* **TO-DO LIST**
1. Translate into Spanish this sentence from the passage about Joe Gould: "The first essay left me a little sad about New York in its current incarnation."
2. Write out everything in the passage about Joe Gould from "I also think" down to "a little weirder.".

* **GIVEN PASSAGE**

########

Mark wasn't a tortured artist, but he was most certainly a bohemian. He didn't have a great work, but I think Joe Gould helped me to clarify our friendship a little bit.
I also think of Andrew, another weirdo artist. I was blessed to have so many weirdo artists in my orbit early in life. Why am I not a weirdo? Did I think I would always be blessed with weirdos around me? Because I'm not sure where they've all gone.
I think I need to get a little weirder.
But I digress. Joseph Mitchell certainly sees something in Joe Gould. Mitchell is the straight man, the artist seeking inspiration from the fringes of society, and Joe Gould seems to embody that perfectly.
After reading the first essay, the worst word that might be used to describe Gould is irascible. He is someone proudly occupying the fringes of society. These are qualities that you root for because you're a frumpy old sod if you don't. You want to support him because if you don't you're not cool.
The first essay left me a little sad about New York in its current incarnation. Where are the opinionated poets and painters? Are they in Bushwick?
I loved the story immediately. It was familiar and it wasn't. It was New York, and I love New York stories. It was about an artist on an impossible quest, which is the thing I love so much in Paul Auster's stories.
It's also about life on the fringes, in Bowery flophouses, in the now gone diners and dive bars of the Village. And as sort of a straight man, I can relate to Joseph Mitchell's fascination (and later annoyance) with Gould.

########

* **DATA ROWS**

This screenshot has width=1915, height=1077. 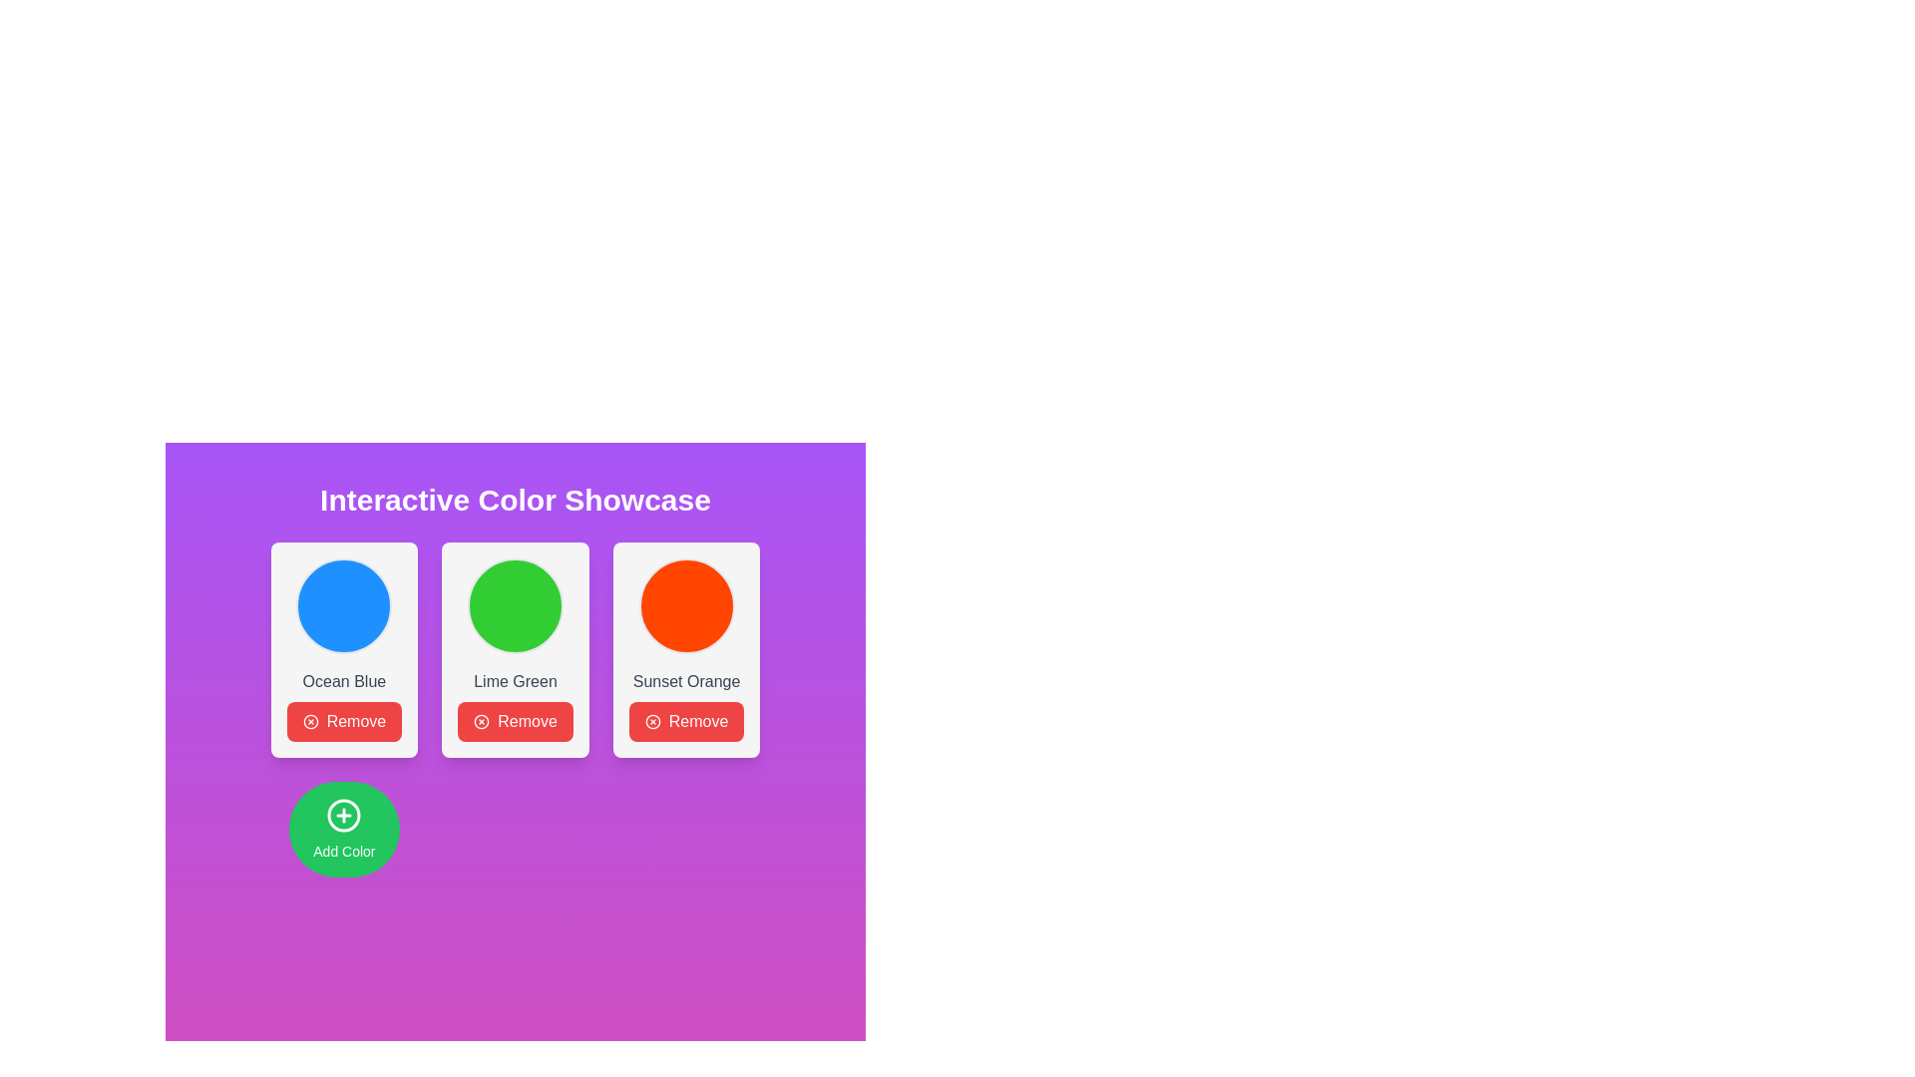 I want to click on text from the label that describes the associated green color in the middle card, located below the green circular area and above the red 'Remove' button, so click(x=516, y=680).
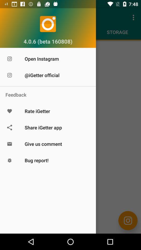  What do you see at coordinates (127, 221) in the screenshot?
I see `the photo icon` at bounding box center [127, 221].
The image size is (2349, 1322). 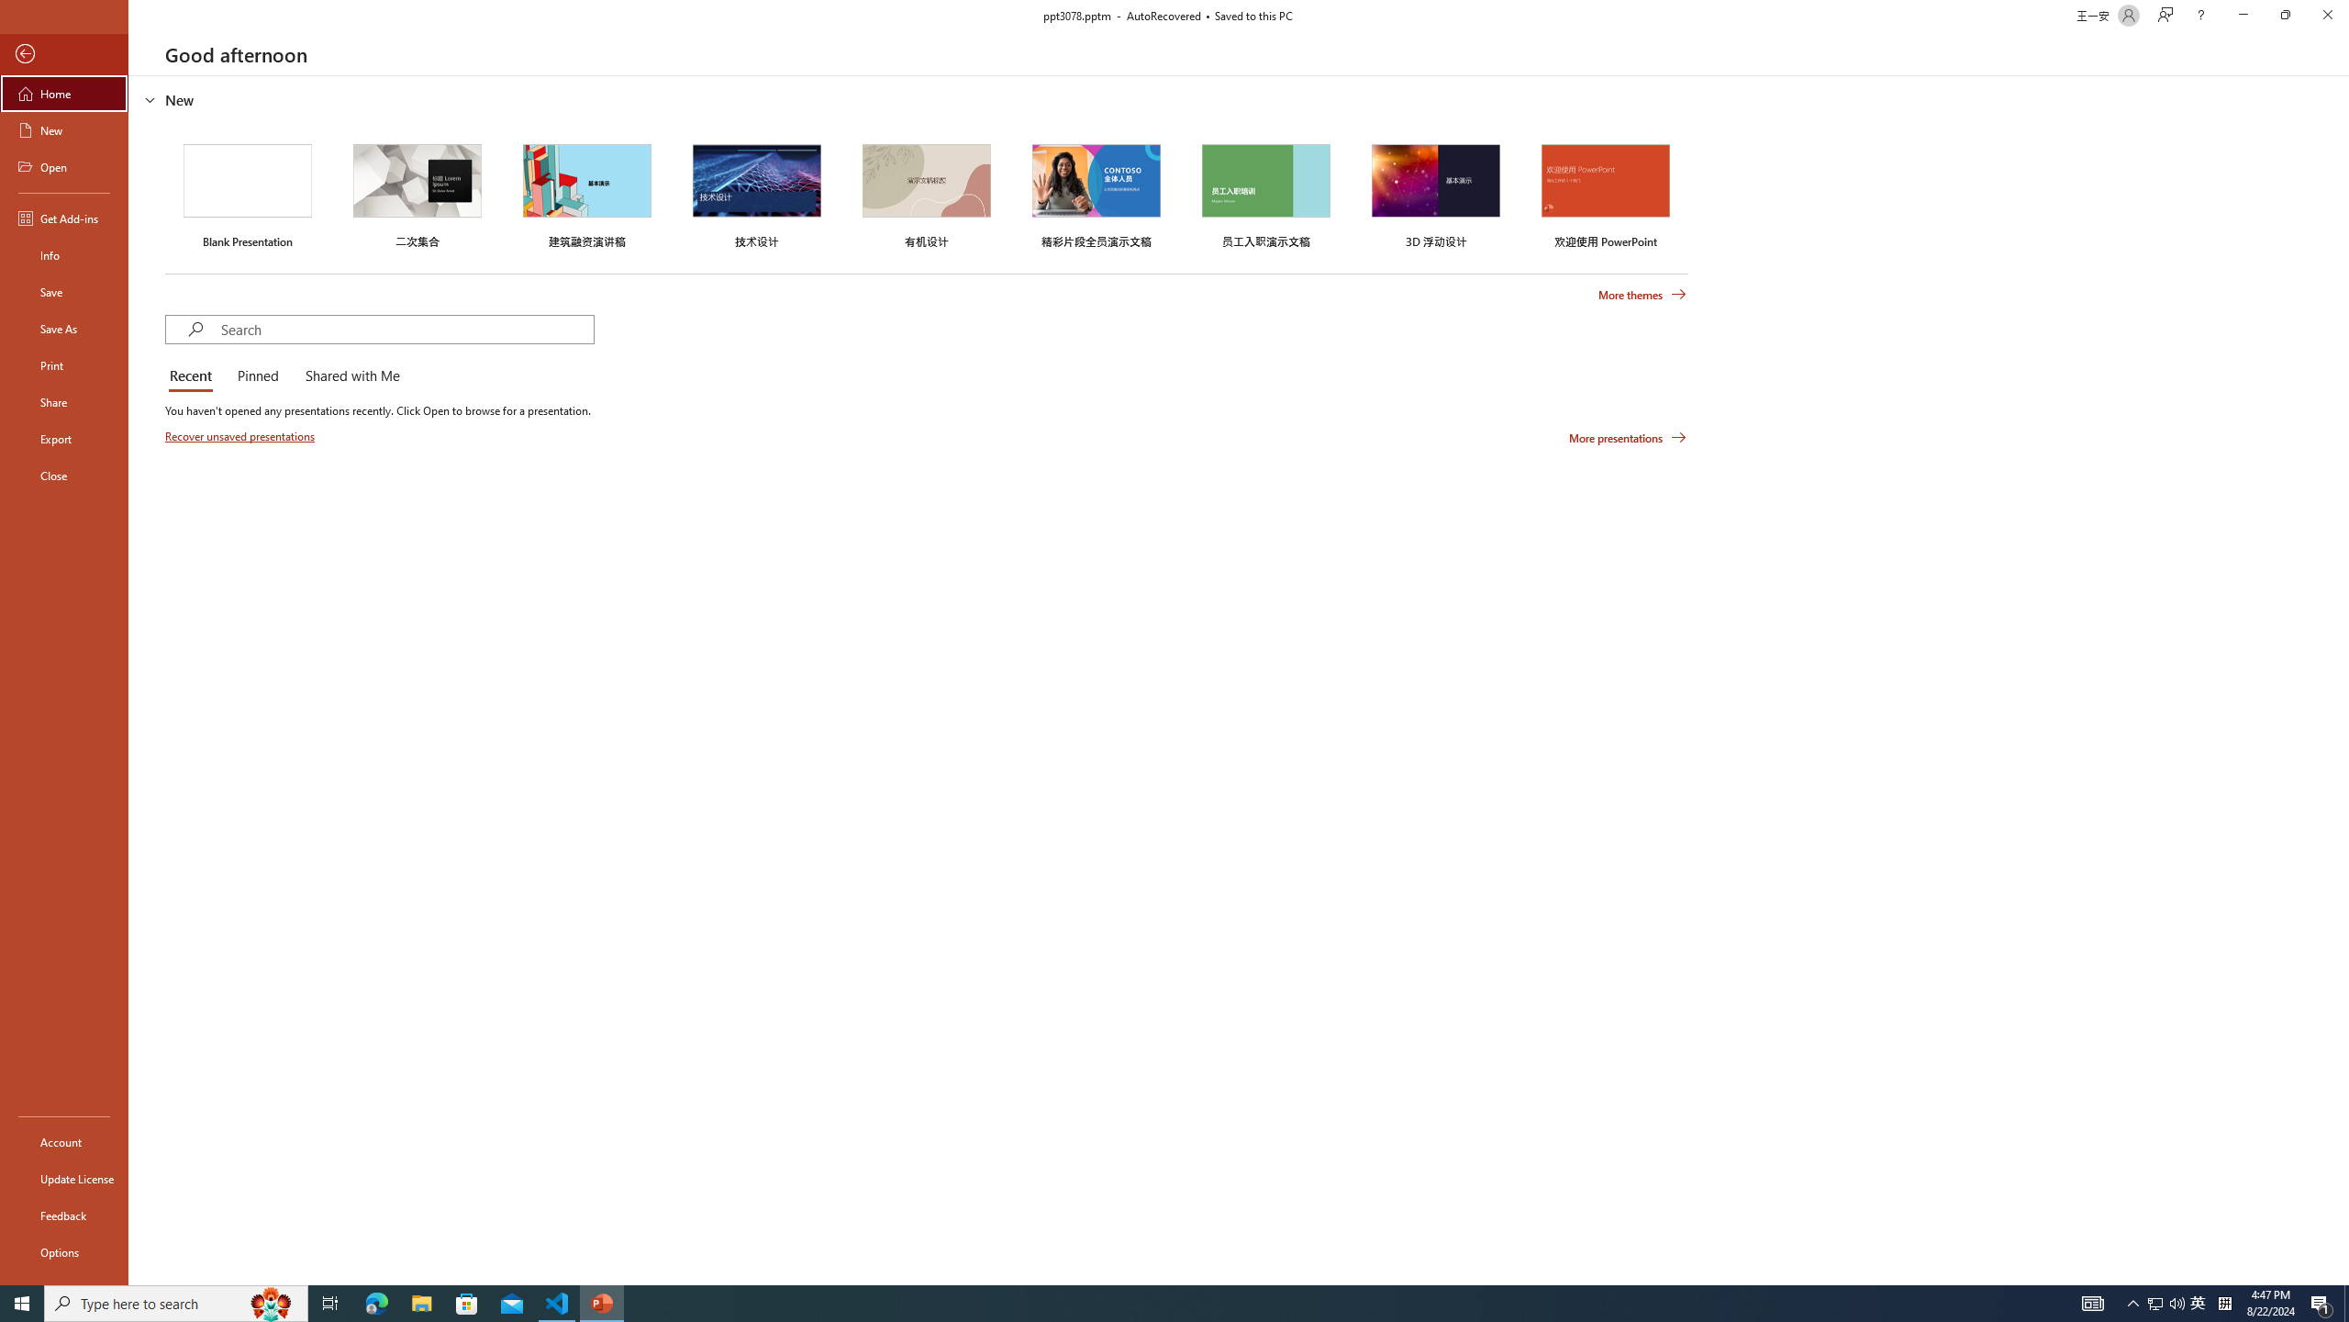 What do you see at coordinates (63, 439) in the screenshot?
I see `'Export'` at bounding box center [63, 439].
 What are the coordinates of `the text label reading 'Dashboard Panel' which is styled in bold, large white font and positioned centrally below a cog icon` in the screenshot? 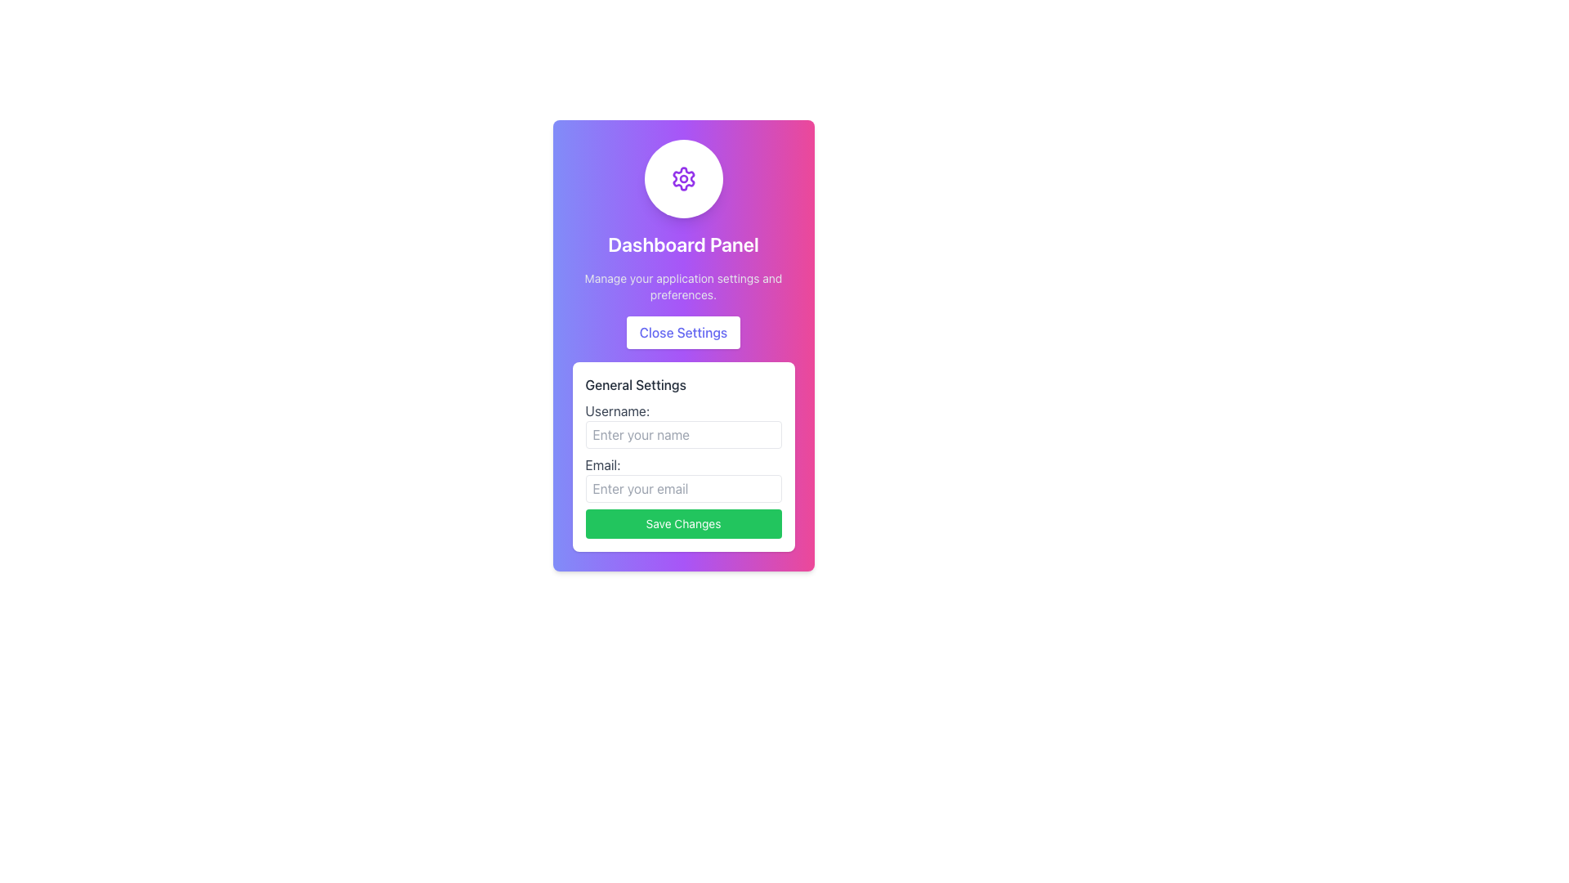 It's located at (683, 244).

########

* **THE ANSWERS**
1. El primer ensayo me dejó un poco triste respecto a Nueva York en su encarnación actual.

2.
I also think of Andrew, another weirdo artist. I was blessed to have so many weirdo artists in my orbit early in life. Why am I not a weirdo? Did I think I would always be blessed with weirdos around me? Because I'm not sure where they've all gone.
I think I need to get a little weirder.